---------- TASK INPUT

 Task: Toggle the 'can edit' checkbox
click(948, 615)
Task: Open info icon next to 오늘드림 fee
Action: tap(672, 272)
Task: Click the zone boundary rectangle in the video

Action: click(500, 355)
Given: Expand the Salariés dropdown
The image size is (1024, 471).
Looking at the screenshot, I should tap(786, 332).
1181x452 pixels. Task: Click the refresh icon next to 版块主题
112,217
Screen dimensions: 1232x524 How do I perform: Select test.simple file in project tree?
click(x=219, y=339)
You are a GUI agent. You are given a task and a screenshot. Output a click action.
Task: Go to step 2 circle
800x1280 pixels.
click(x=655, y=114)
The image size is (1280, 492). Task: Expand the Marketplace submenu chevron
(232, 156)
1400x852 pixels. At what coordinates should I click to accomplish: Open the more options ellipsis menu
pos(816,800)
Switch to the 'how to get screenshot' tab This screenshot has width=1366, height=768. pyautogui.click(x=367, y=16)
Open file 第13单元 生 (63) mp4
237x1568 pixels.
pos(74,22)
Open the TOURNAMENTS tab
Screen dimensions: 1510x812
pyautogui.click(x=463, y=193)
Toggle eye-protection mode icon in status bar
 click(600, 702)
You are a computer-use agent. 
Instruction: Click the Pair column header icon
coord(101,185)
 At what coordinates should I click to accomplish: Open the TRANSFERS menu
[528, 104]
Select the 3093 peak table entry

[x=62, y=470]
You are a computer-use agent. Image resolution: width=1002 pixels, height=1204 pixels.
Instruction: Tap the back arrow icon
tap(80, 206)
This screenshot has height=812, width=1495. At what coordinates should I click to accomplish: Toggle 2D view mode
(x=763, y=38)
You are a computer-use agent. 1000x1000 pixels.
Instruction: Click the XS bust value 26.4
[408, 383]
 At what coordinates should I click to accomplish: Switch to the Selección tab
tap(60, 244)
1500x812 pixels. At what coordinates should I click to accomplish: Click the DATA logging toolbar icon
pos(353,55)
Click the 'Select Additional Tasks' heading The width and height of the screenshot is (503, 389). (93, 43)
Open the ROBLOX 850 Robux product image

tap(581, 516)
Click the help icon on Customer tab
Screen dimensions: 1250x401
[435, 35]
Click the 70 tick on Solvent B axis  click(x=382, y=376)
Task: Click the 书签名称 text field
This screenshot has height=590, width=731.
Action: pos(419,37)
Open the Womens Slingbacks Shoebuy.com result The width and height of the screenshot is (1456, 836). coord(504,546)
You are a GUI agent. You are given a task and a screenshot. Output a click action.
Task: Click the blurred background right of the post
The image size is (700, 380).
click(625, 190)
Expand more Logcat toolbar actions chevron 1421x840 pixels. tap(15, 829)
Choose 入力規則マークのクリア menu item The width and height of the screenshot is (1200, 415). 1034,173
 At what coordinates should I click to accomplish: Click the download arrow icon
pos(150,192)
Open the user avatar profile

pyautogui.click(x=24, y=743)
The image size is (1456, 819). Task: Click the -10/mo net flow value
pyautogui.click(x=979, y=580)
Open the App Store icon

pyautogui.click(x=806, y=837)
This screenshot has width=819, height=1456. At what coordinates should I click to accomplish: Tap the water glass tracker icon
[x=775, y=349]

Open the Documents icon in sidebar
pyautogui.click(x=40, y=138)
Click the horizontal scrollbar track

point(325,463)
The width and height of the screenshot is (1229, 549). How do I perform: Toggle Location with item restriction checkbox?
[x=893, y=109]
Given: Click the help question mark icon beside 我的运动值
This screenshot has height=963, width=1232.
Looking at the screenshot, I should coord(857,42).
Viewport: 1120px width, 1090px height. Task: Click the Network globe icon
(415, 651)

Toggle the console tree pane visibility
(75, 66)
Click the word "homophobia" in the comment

--------------------

EXERCISE REQUIREMENTS:
Write out every one of the records above word for word, with no changes.

OUTPUT OF THE EXERCISE:
 Task: Toggle the 'can edit' checkbox
click(948, 615)
Task: Open info icon next to 오늘드림 fee
Action: tap(672, 272)
Task: Click the zone boundary rectangle in the video

Action: click(500, 355)
Given: Expand the Salariés dropdown
The image size is (1024, 471).
Looking at the screenshot, I should tap(786, 332).
1181x452 pixels. Task: Click the refresh icon next to 版块主题
112,217
Screen dimensions: 1232x524 How do I perform: Select test.simple file in project tree?
click(x=219, y=339)
You are a GUI agent. You are given a task and a screenshot. Output a click action.
Task: Go to step 2 circle
800x1280 pixels.
click(x=655, y=114)
The image size is (1280, 492). Task: Expand the Marketplace submenu chevron
(232, 156)
1400x852 pixels. At what coordinates should I click to accomplish: Open the more options ellipsis menu
pos(816,800)
Switch to the 'how to get screenshot' tab This screenshot has width=1366, height=768. pyautogui.click(x=367, y=16)
Open file 第13单元 生 (63) mp4
237x1568 pixels.
pos(74,22)
Open the TOURNAMENTS tab
Screen dimensions: 1510x812
pyautogui.click(x=463, y=193)
Toggle eye-protection mode icon in status bar
 click(600, 702)
You are a computer-use agent. 
Instruction: Click the Pair column header icon
coord(101,185)
 At what coordinates should I click to accomplish: Open the TRANSFERS menu
[528, 104]
Select the 3093 peak table entry

[x=62, y=470]
You are a computer-use agent. Image resolution: width=1002 pixels, height=1204 pixels.
Instruction: Tap the back arrow icon
tap(80, 206)
This screenshot has height=812, width=1495. At what coordinates should I click to accomplish: Toggle 2D view mode
(x=763, y=38)
You are a computer-use agent. 1000x1000 pixels.
Instruction: Click the XS bust value 26.4
[408, 383]
 At what coordinates should I click to accomplish: Switch to the Selección tab
tap(60, 244)
1500x812 pixels. At what coordinates should I click to accomplish: Click the DATA logging toolbar icon
pos(353,55)
Click the 'Select Additional Tasks' heading The width and height of the screenshot is (503, 389). (93, 43)
Open the ROBLOX 850 Robux product image

tap(581, 516)
Click the help icon on Customer tab
Screen dimensions: 1250x401
[435, 35]
Click the 70 tick on Solvent B axis  click(x=382, y=376)
Task: Click the 书签名称 text field
This screenshot has height=590, width=731.
Action: pos(419,37)
Open the Womens Slingbacks Shoebuy.com result The width and height of the screenshot is (1456, 836). coord(504,546)
You are a GUI agent. You are given a task and a screenshot. Output a click action.
Task: Click the blurred background right of the post
The image size is (700, 380).
click(625, 190)
Expand more Logcat toolbar actions chevron 1421x840 pixels. tap(15, 829)
Choose 入力規則マークのクリア menu item The width and height of the screenshot is (1200, 415). 1034,173
 At what coordinates should I click to accomplish: Click the download arrow icon
pos(150,192)
Open the user avatar profile

pyautogui.click(x=24, y=743)
The image size is (1456, 819). Task: Click the -10/mo net flow value
pyautogui.click(x=979, y=580)
Open the App Store icon

pyautogui.click(x=806, y=837)
This screenshot has width=819, height=1456. At what coordinates should I click to accomplish: Tap the water glass tracker icon
[x=775, y=349]

Open the Documents icon in sidebar
pyautogui.click(x=40, y=138)
Click the horizontal scrollbar track

point(325,463)
The width and height of the screenshot is (1229, 549). How do I perform: Toggle Location with item restriction checkbox?
[x=893, y=109]
Given: Click the help question mark icon beside 我的运动值
This screenshot has height=963, width=1232.
Looking at the screenshot, I should coord(857,42).
Viewport: 1120px width, 1090px height. Task: Click the Network globe icon
(415, 651)

Toggle the console tree pane visibility
(75, 66)
Click the word "homophobia" in the comment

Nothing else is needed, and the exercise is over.